◆ Objective:
Copy out the material below line for line, changing nothing.

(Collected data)
---*---
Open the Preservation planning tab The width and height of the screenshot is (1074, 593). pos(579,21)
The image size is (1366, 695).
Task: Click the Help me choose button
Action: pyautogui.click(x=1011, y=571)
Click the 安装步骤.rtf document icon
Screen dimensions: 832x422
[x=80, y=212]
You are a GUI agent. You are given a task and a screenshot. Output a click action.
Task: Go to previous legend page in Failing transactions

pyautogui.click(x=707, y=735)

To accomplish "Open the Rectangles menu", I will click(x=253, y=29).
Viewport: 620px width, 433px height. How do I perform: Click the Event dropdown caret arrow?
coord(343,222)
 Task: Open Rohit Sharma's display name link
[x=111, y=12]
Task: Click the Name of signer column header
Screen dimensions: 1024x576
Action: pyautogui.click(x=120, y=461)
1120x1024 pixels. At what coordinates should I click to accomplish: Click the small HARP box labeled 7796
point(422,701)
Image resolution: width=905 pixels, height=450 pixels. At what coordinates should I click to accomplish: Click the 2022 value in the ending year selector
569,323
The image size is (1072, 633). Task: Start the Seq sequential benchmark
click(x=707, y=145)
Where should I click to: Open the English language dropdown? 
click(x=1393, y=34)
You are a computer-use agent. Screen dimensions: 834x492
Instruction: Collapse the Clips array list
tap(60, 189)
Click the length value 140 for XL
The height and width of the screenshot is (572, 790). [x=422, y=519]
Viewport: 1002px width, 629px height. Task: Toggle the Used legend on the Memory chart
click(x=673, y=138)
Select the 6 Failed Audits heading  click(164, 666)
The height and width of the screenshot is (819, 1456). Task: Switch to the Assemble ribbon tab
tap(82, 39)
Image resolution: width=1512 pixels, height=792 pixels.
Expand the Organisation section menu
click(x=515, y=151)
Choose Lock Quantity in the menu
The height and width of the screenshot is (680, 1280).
---*---
◆ Completed task:
Open the Preservation planning tab The width and height of the screenshot is (1074, 593). pos(579,21)
The image size is (1366, 695).
Task: Click the Help me choose button
Action: pyautogui.click(x=1011, y=571)
Click the 安装步骤.rtf document icon
Screen dimensions: 832x422
[x=80, y=212]
You are a GUI agent. You are given a task and a screenshot. Output a click action.
Task: Go to previous legend page in Failing transactions

pyautogui.click(x=707, y=735)

To accomplish "Open the Rectangles menu", I will click(x=253, y=29).
Viewport: 620px width, 433px height. How do I perform: Click the Event dropdown caret arrow?
coord(343,222)
 Task: Open Rohit Sharma's display name link
[x=111, y=12]
Task: Click the Name of signer column header
Screen dimensions: 1024x576
Action: pyautogui.click(x=120, y=461)
1120x1024 pixels. At what coordinates should I click to accomplish: Click the small HARP box labeled 7796
point(422,701)
Image resolution: width=905 pixels, height=450 pixels. At what coordinates should I click to accomplish: Click the 2022 value in the ending year selector
569,323
The image size is (1072, 633). Task: Start the Seq sequential benchmark
click(x=707, y=145)
Where should I click to: Open the English language dropdown? 
click(x=1393, y=34)
You are a computer-use agent. Screen dimensions: 834x492
Instruction: Collapse the Clips array list
tap(60, 189)
Click the length value 140 for XL
The height and width of the screenshot is (572, 790). [x=422, y=519]
Viewport: 1002px width, 629px height. Task: Toggle the Used legend on the Memory chart
click(x=673, y=138)
Select the 6 Failed Audits heading  click(164, 666)
The height and width of the screenshot is (819, 1456). Task: Switch to the Assemble ribbon tab
tap(82, 39)
Image resolution: width=1512 pixels, height=792 pixels.
Expand the Organisation section menu
click(x=515, y=151)
Choose Lock Quantity in the menu
The height and width of the screenshot is (680, 1280).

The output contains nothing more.